> TEXT TO READ:
▼▼▼

Step 5: Adding the Captain America Themed Adornments
This next part of the build process required some extra patience as the pins required some delicate handling for the parts to be secured into place. It just so happened that I found some shield pins that were nearly the exact internal diameter of the steel sling shot arm tubes... which was great (although, it meant that I had to figure out a less-than-straightforward solution to secure them and have them be centered). So, I wanted to find a an object made from a material or texture that of something that could be reliably glued or bonded. I rummaged around in my garage until I found a satisfactory solution (which in this case was some plastic JABIRU Bottle Top Stems that I cut free from their platform bases). Keep in mind, a wood dowel or even a large cork could have done the job to create the platform for which the pin was adhered to. I was closing in on a birthday deadline so I was required to be resourceful. In any case, I used silicone to bond the plugs to the inside of the steel tubes and to the pins. Silicone, albeit messy, is forgiving it that it allows for it to be moved around and is a good gap-filling bonding agent. In addition to the silicone bond created, there was a small mechanical bond from the pin as well...because I left the pin-back on and pushed it into the base it was being supported by. After both sides had the pins in place and centered, I let the silicone cure overnight.
Also, not shown in the photo, I used blue painters tape to wrap around the outside top steel tube near where the pin was glued. I also recommend wearing disposable gloves when handling the black silicone.
Step 6: Creating the Ammo Compartment
Since the handle (steering tube) on the bike fork is hollow, I thought it would be useful to add a cover over the opening so it could be filled with ammo. A leather snap-enclosure seemed to be a fitting solution for this. I had some black cow-hide leather that was nice and thick (roughly 3/16" thick) so I made a paper pattern of the shape I wanted and test-fitted it for size on the top of the handle opening. After some modifications (compensating for the thickness of the leather) I proceeded to transfer the shape to the leather by tracing it onto its raw (rough) side. Unfortunately, I was so involved with getting this done that I had not photographed some of these steps. The leather shape was cut by making a series of individual cuts using an Exacto knife.
With a rotary hole punch (or a hole cutter) I created an approximate 1/8" hole where the rivet would attach it to the to the top of the handle (the location of this hole is all determined during the test-fitting). To attach the snap cap and socket to the leather, place the cap into the smooth side of the two-sided aluminum holder (anvil)...seen in the first photo. The cap is seen on the left side of the 7th image. Lay down the leather (raw side up through the barrel of the cap). Load the socket last. Using the hammer and the snap setting punch the barrel of the eye-let will spread apart to mechanically attach itself to the other piece. This step is almost pointless to describe (especially since no photos were captured) when there are many videos that walk through the steps... like the one seen here.
I used a washer to decrease the size of the existing hole in the fork by placing it on the inside of the steering tube. This allowed the smaller rivet I had to grasp firmly against the steering tube (without popping through the hole). The same method (with a smaller washer) was used to rivet the other side of the snap (the stud) to the opposite side of the steering tube. I did need to modify the rivet head by filing it smaller so it would fit within the diameter of the stud. Lastly, the hole in the stud of the snap had to be made larger to accept the rivet pin... this was achieved by using a countersink drill bit (a regular drill bit ought to work, too) and a pair of pliers to hold the stud in place while drilling it through against a sacrificial piece of wood. To prevent the washer from moving around during the rivet attachment process, one can tack (temporarily secure) the washer in place with an appropriate adhesive. The rivet mandrel end goes into the rivet gun and will automatically be cut off after a few squeezes of the gun handle.

▲▲▲

> WRITTEN EXERCISE 1: In the slingshot build instructions, how thick was the black cow-hide leather used for the ammo compartment cover?
> WRITTEN EXERCISE 2: Write the next part of the slingshot build instructions, picking up right after their final sentence.

(Target pointing data)
▼▼▼

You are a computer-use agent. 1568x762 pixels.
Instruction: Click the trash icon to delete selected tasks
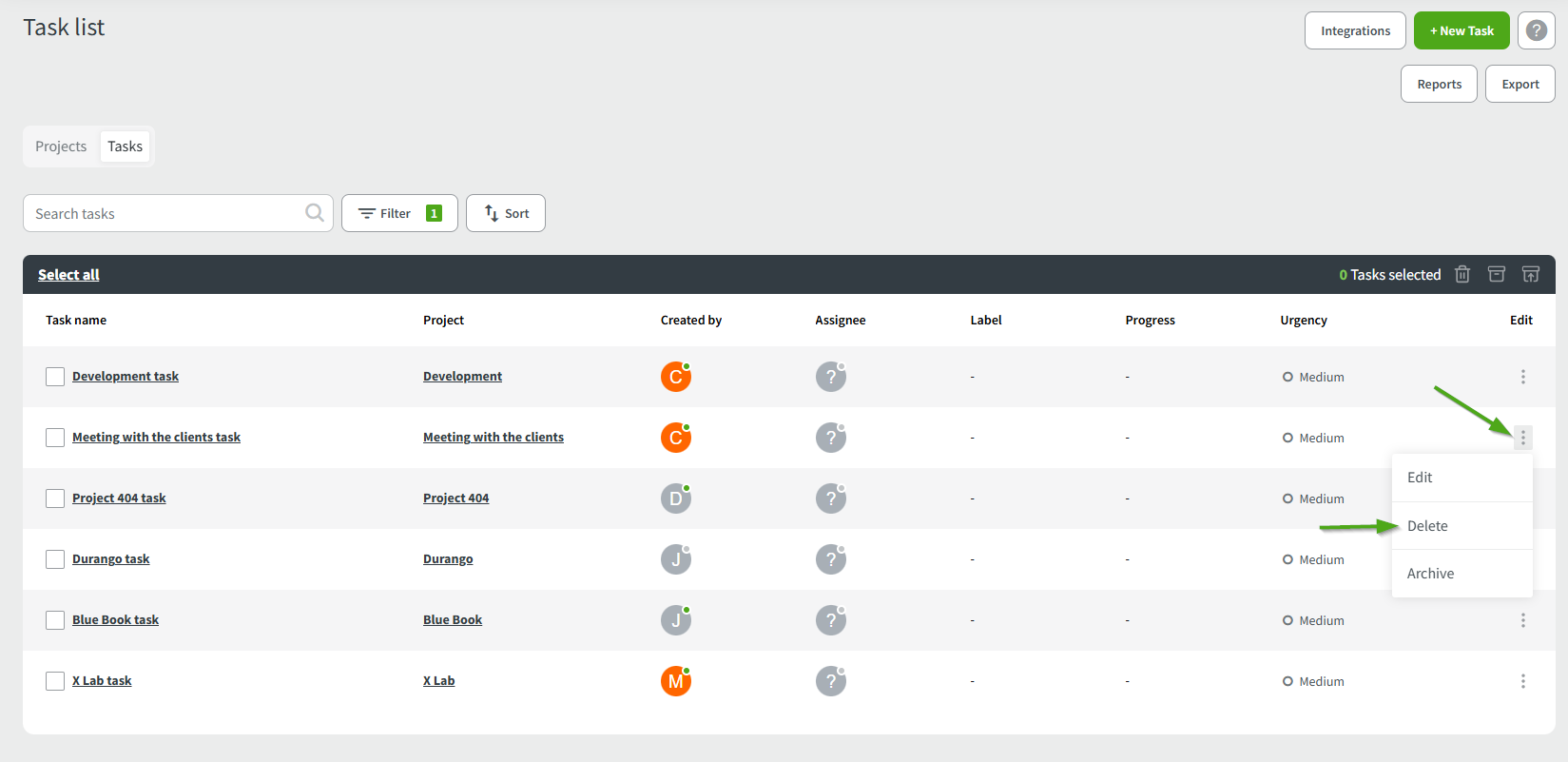click(1462, 274)
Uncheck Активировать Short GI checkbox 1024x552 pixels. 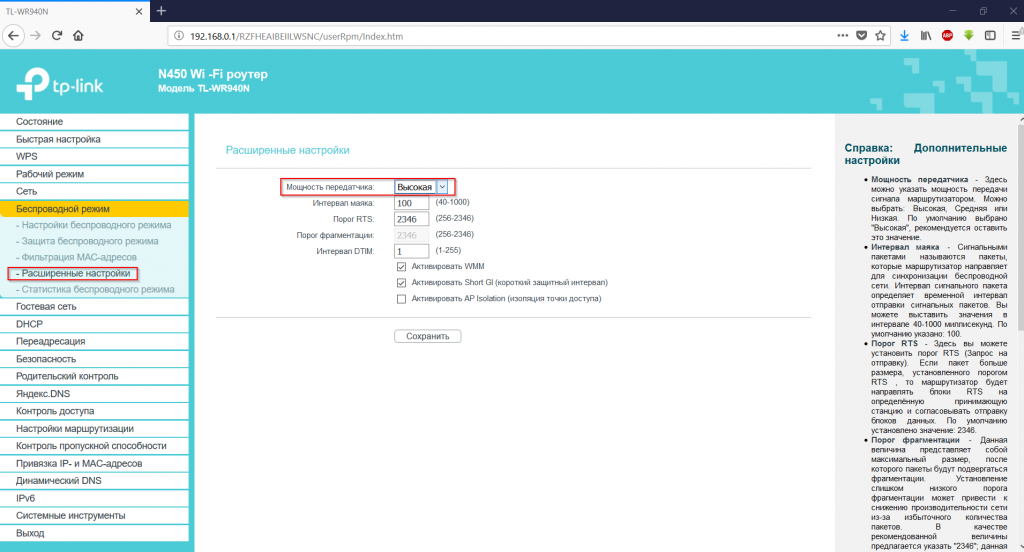pos(401,283)
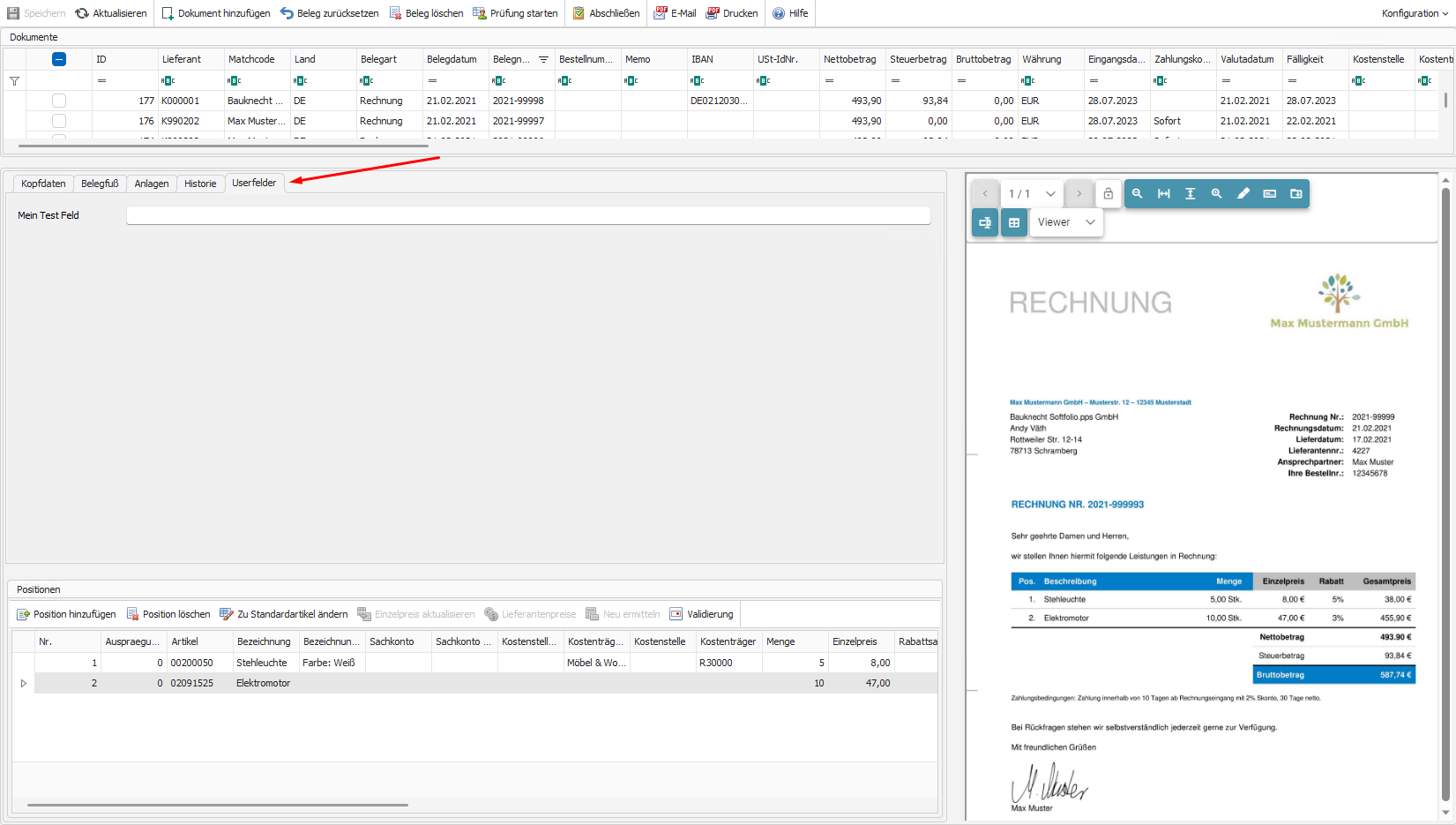
Task: Open the Viewer mode dropdown
Action: 1065,222
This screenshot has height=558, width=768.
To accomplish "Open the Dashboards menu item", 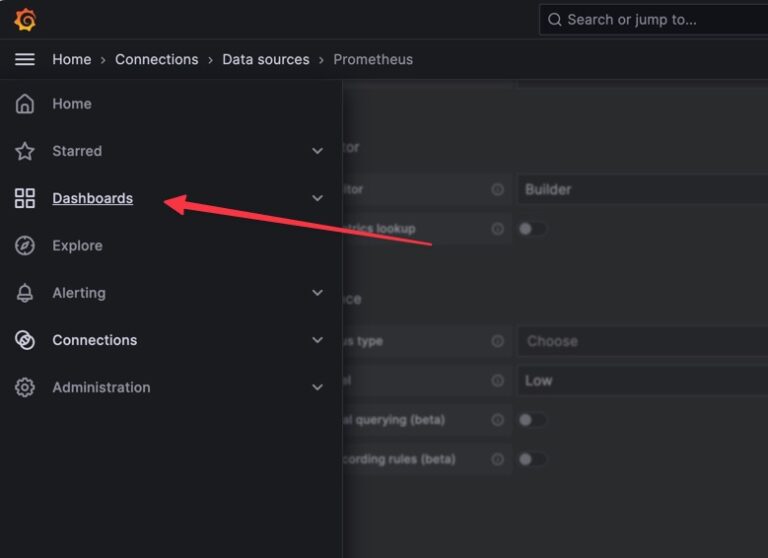I will point(92,198).
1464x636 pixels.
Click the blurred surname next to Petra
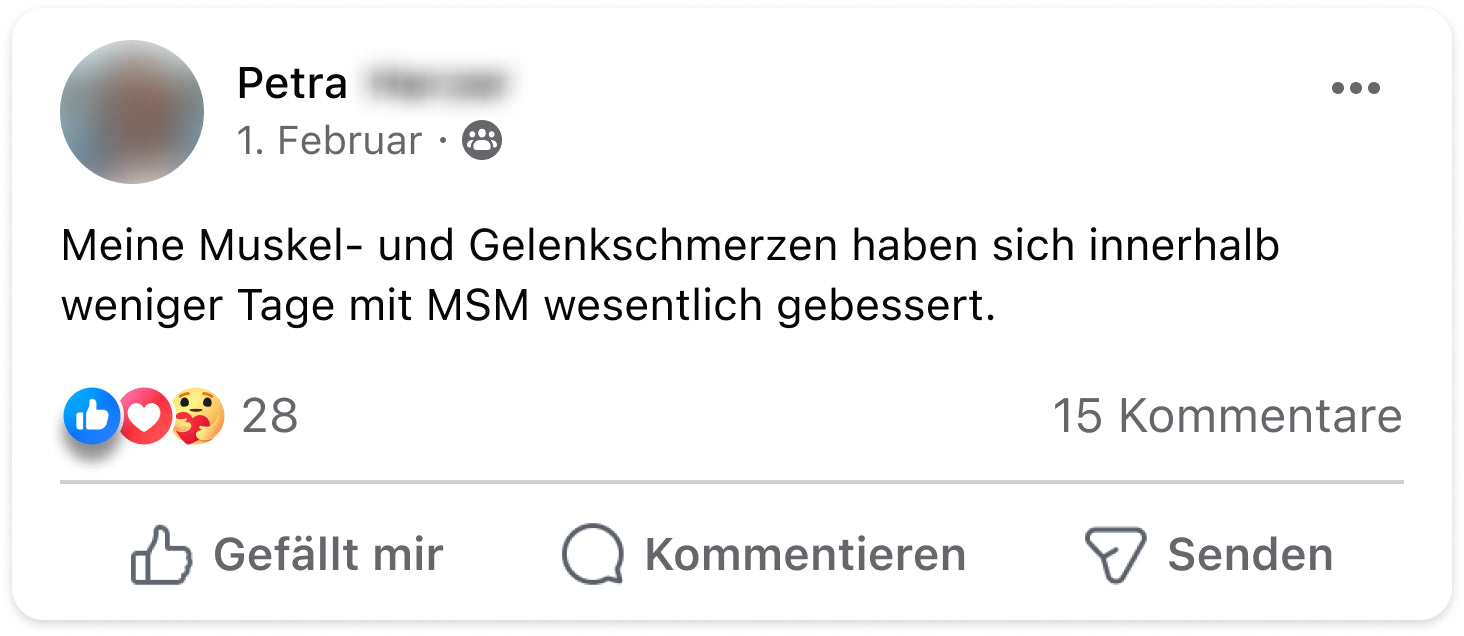coord(437,84)
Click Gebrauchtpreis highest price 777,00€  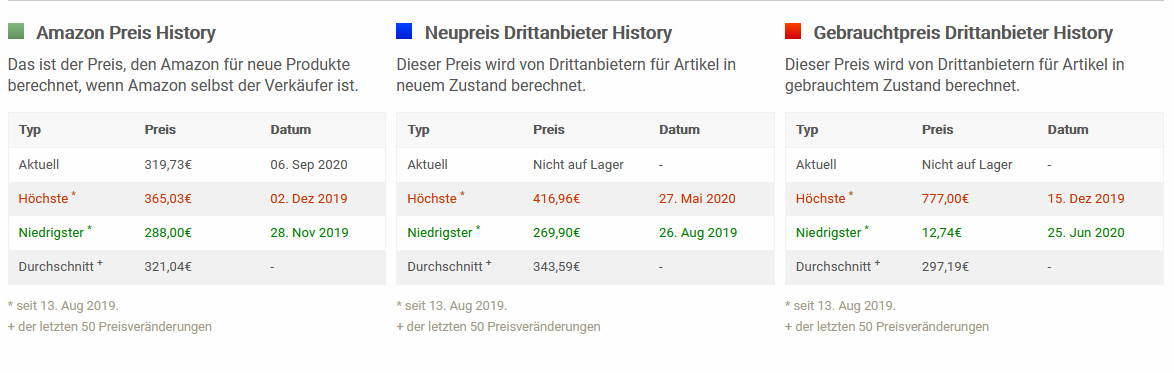(x=946, y=199)
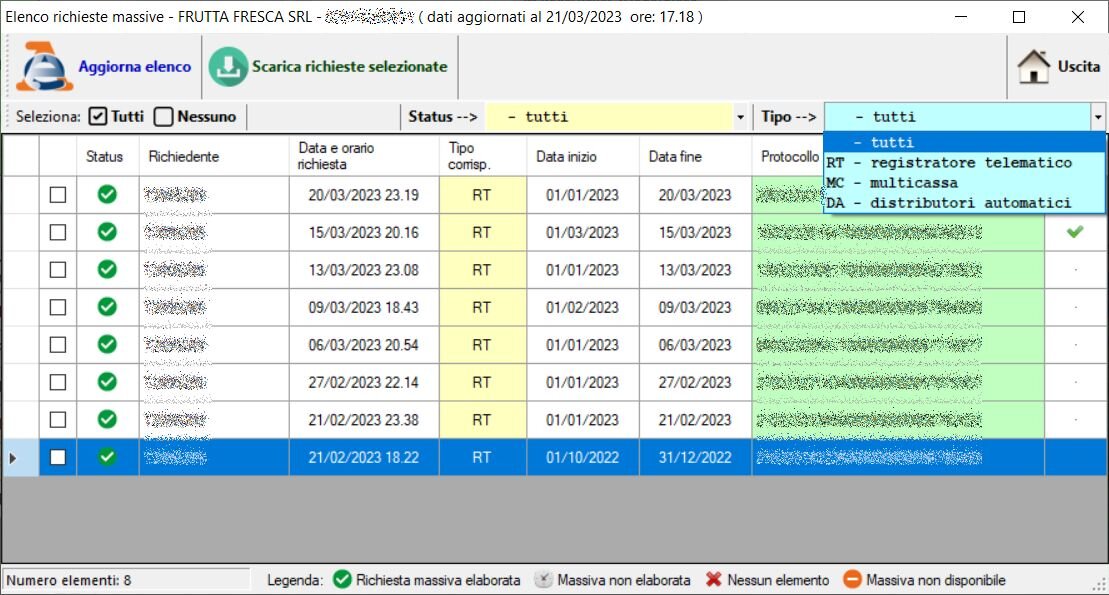Click red X legend icon Nessun elemento
Viewport: 1109px width, 595px height.
pyautogui.click(x=713, y=580)
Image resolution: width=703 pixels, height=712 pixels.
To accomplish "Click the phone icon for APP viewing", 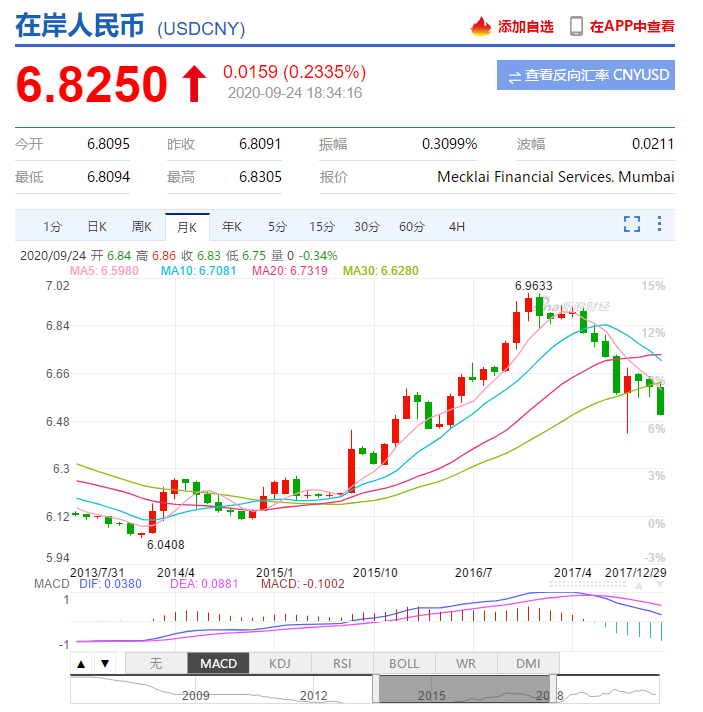I will pyautogui.click(x=576, y=26).
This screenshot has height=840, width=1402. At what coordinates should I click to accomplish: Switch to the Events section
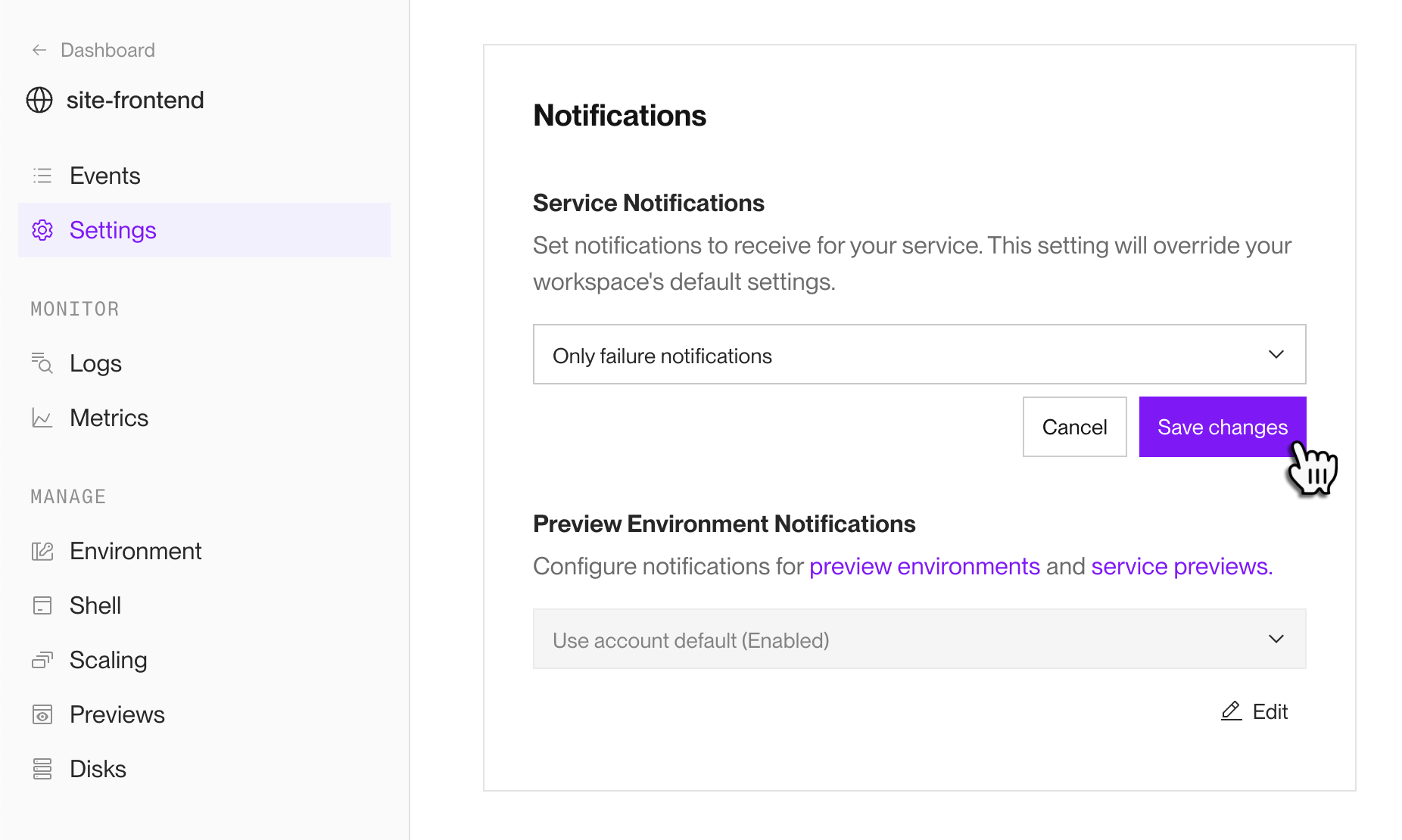[104, 175]
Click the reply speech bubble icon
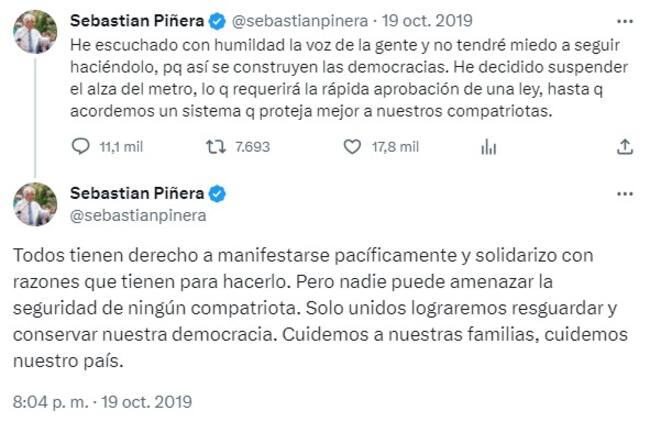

▲▲▲

> FINAL ANSWER 1: Roughly 3/16" thick.

> FINAL ANSWER 2:
To finish off the the leather cover, a belt sander or a file can be used to remove the pin assembly from the back of a pewter C.A. Shield pin. Barge's contact cement was used to adhere it to the top of the leather (apply this cement to both surfaces and allow to dry -- 15 mins or so -- before attaching the two surfaces together). Remember to only apply the cement to the area of the leather that this pin will cover.
The exposed rivet head (used to attach the leather strap) was somewhat unfinished looking so I found a Captain America Head Ata-Boy enamel pin to attach over the rivet head. Using a grinding ball on a rotary tool, I slowly (to avoid generating too much heat), ground a concave depression into the back of the pin so it will rest as flush as possible against the rivet head. I do not recommend grinding down the rivet as it is an integral part of the fastening assembly. Five-minute epoxy was used to glue the concave area to the rivet head and black silicone for the small spaces above and below it...to attach it to the leather. By using two different types of glues (one solid and one flexible) I felt the pin would be more secure to bumps and knocks. I did leave the pin in tact to also push into the leather... although I did need to file down the length of the pin as it was longer than the thickness of the cowhide. With quick-setting epoxy, one can just hold it (or use a appropriately sized spring clamp) until it sets up. The silicone will set up a bit later but the pin will stay put until it does.
Now on to installing the sling-shot tubing.....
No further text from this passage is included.